Le vice-amiral qui avait apporté Tavernier devait relâcher en Zélande, suivant les distributions établies. Il fut sept jours entiers sans pouvoir entrer dans Flessingue, parce que les sables avaient changé de place; mais aussitôt qu'il eut jeté l'ancre, il se vit environné d'une multitude de petites barques, malgré le soin qu'on prenait de les écarter. On entendait mille voix s'élever de toutes parts pour demander les noms des parens et des amis que chacun attendait. Le lendemain, deux officiers de la compagnie vinrent à bord et firent assembler tout le monde entre la poupe et le grand mât; ils prirent le capitaine à leur côté: «Messieurs, dirent-ils à tout l'équipage; nous vous commandons au nom de toute la compagnie de nous déclarer si vous avez reçu quelque mauvais traitement dans ce voyage.» L'impatience de tant de gens qui se voyaient attendus sur le rivage par leur père, leur mère, ou leurs plus chers amis, les fit crier tout d'une voix que le capitaine était honnête homme. À l'instant chacun eut la liberté de sauter dans les chaloupes et de se rendre à terre. Tavernier reçut beaucoup de civilités des deux officiers, qui lui demandèrent à son tour s'il n'avait aucune plainte à faire des commandans du vaisseau.
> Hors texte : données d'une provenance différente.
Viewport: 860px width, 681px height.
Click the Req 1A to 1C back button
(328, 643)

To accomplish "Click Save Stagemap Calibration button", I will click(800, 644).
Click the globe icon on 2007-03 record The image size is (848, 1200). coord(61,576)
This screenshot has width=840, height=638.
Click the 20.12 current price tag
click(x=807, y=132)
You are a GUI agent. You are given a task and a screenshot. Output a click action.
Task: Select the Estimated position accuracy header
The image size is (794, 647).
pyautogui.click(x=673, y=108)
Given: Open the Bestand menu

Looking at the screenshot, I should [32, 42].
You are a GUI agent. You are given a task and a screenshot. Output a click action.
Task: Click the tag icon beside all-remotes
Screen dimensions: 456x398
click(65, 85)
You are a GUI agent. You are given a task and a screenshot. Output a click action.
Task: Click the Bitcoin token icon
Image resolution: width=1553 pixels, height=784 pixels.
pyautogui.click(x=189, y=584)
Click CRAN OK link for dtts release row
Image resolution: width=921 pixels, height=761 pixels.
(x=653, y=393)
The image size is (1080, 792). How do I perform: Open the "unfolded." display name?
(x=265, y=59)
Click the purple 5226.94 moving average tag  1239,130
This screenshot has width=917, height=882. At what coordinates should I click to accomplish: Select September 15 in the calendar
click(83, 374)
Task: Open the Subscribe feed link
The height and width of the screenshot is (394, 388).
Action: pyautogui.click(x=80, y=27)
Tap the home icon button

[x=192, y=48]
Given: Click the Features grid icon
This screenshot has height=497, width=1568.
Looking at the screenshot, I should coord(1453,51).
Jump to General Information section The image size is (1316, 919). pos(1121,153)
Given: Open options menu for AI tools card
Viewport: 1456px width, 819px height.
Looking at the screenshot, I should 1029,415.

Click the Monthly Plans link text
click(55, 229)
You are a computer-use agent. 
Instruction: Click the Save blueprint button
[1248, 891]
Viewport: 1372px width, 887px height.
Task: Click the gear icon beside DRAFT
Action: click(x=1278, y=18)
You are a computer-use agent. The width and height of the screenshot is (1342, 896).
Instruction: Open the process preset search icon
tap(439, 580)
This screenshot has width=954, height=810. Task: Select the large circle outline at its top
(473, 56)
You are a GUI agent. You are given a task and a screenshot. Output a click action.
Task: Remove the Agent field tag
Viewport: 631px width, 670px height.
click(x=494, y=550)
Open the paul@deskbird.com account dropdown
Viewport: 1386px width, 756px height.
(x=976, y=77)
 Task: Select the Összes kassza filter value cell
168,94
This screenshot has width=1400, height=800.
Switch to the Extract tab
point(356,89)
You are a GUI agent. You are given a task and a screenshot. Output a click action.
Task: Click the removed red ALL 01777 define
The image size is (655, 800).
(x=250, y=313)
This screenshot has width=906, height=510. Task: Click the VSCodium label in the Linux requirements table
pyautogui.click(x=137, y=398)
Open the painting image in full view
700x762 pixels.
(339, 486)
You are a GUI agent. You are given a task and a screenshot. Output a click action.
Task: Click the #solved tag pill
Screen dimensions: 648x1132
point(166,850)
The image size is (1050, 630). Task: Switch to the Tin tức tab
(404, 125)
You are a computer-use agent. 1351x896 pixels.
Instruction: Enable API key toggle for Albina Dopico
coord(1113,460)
Il n'avait pas d'autre motif pour s'arrêter en Hollande que le paiement des sommes qu'on lui avait retenues à Batavia; mais ses longues et pressantes sollicitations ne purent lui en faire obtenir qu'un peu plus de la moitié. «S'il ne m'était rien dû, s'écrie-t-il dans l'amertume de son cœur, pourquoi satisfaire à la moitié de mes demandes? et si je ne redemandais que mon bien, pourquoi m'en retenir une partie?» Il prend occasion de cette injustice pour relever sans ménagement les abus qui se commettaient dans l'administration des affaires de la compagnie.